◆ **Kurze Aufgabe A**:
Was finden Reisende laut dem Seitenauszug am Wiener Hauptbahnhof vor, wenn sie mit dem Fahrrad anreisen?
◆ **Kurze Aufgabe B**:
Schreibe aus dem Seitenauszug die Passage von „Bahnhof als Wohlfühlfaktor“ bis „Wiener Radverkehrsnetz angebunden.“ wortgetreu ab.

◆ **Seitenauszug**:
++++++++

Bahnhof als Wohlfühlfaktor
Bahnhöfe und Haltestellen sind nicht nur Punkte des Ankommens und Abfahrens. Sondern auch Orte des Aufenthalts. Das beginnt bereits am Vorplatz und mit der Erreichbarkeit. Bahnhöfe attraktiv und funktional zu gestalten, ist grundlegend für eine Aufwertung des Öffentlichen Verkehrs.
Von Susanne Wolf
Von der U-Bahn sind es nur wenige Minuten bis zur großen Bahnhofshalle des Wiener Hauptbahnhofs. Schnell noch ein Kaffee und ein Kipferl beim Bäcker, dann eine Zeitung im Presseshop. Wer mehr Proviant für die Reise braucht, findet ihn in einer kleinen Supermarkt-Filiale. Zahlreiche Geschäfte laden zum Bummeln ein – und gehetzte Reisende finden Entspannung im Raum der Stille. Wer mit dem Fahrrad anreist, findet am Wiener Hauptbahnhof eine Radstation mit überwachten Kurz- und Dauerparkplätzen vor. Der Hauptbahnhof ist gut an das Wiener Radverkehrsnetz angebunden.

++++++++

◆ **Bereitgestelltes Material**:

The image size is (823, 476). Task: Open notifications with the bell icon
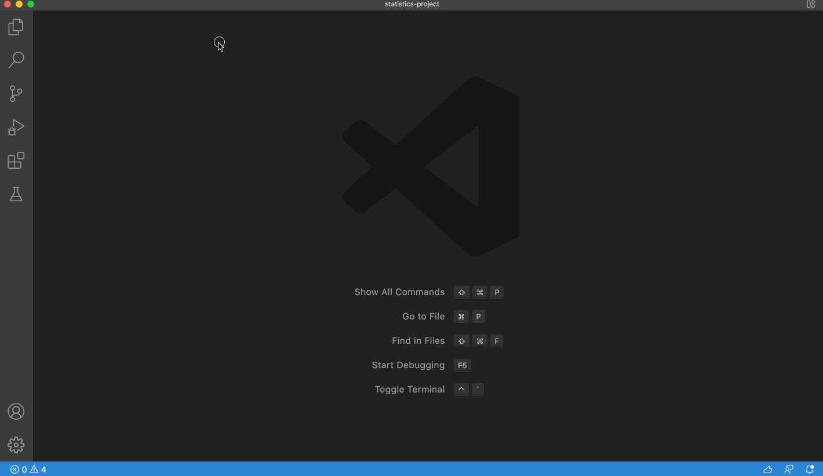coord(810,470)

++++++++

◆ **Lösung der Aufgabe A**:
Eine Radstation mit überwachten Kurz- und Dauerparkplätzen.

◆ **Lösung der Aufgabe B**:
Bahnhof als Wohlfühlfaktor
Bahnhöfe und Haltestellen sind nicht nur Punkte des Ankommens und Abfahrens. Sondern auch Orte des Aufenthalts. Das beginnt bereits am Vorplatz und mit der Erreichbarkeit. Bahnhöfe attraktiv und funktional zu gestalten, ist grundlegend für eine Aufwertung des Öffentlichen Verkehrs.
Von Susanne Wolf
Von der U-Bahn sind es nur wenige Minuten bis zur großen Bahnhofshalle des Wiener Hauptbahnhofs. Schnell noch ein Kaffee und ein Kipferl beim Bäcker, dann eine Zeitung im Presseshop. Wer mehr Proviant für die Reise braucht, findet ihn in einer kleinen Supermarkt-Filiale. Zahlreiche Geschäfte laden zum Bummeln ein – und gehetzte Reisende finden Entspannung im Raum der Stille. Wer mit dem Fahrrad anreist, findet am Wiener Hauptbahnhof eine Radstation mit überwachten Kurz- und Dauerparkplätzen vor. Der Hauptbahnhof ist gut an das Wiener Radverkehrsnetz angebunden.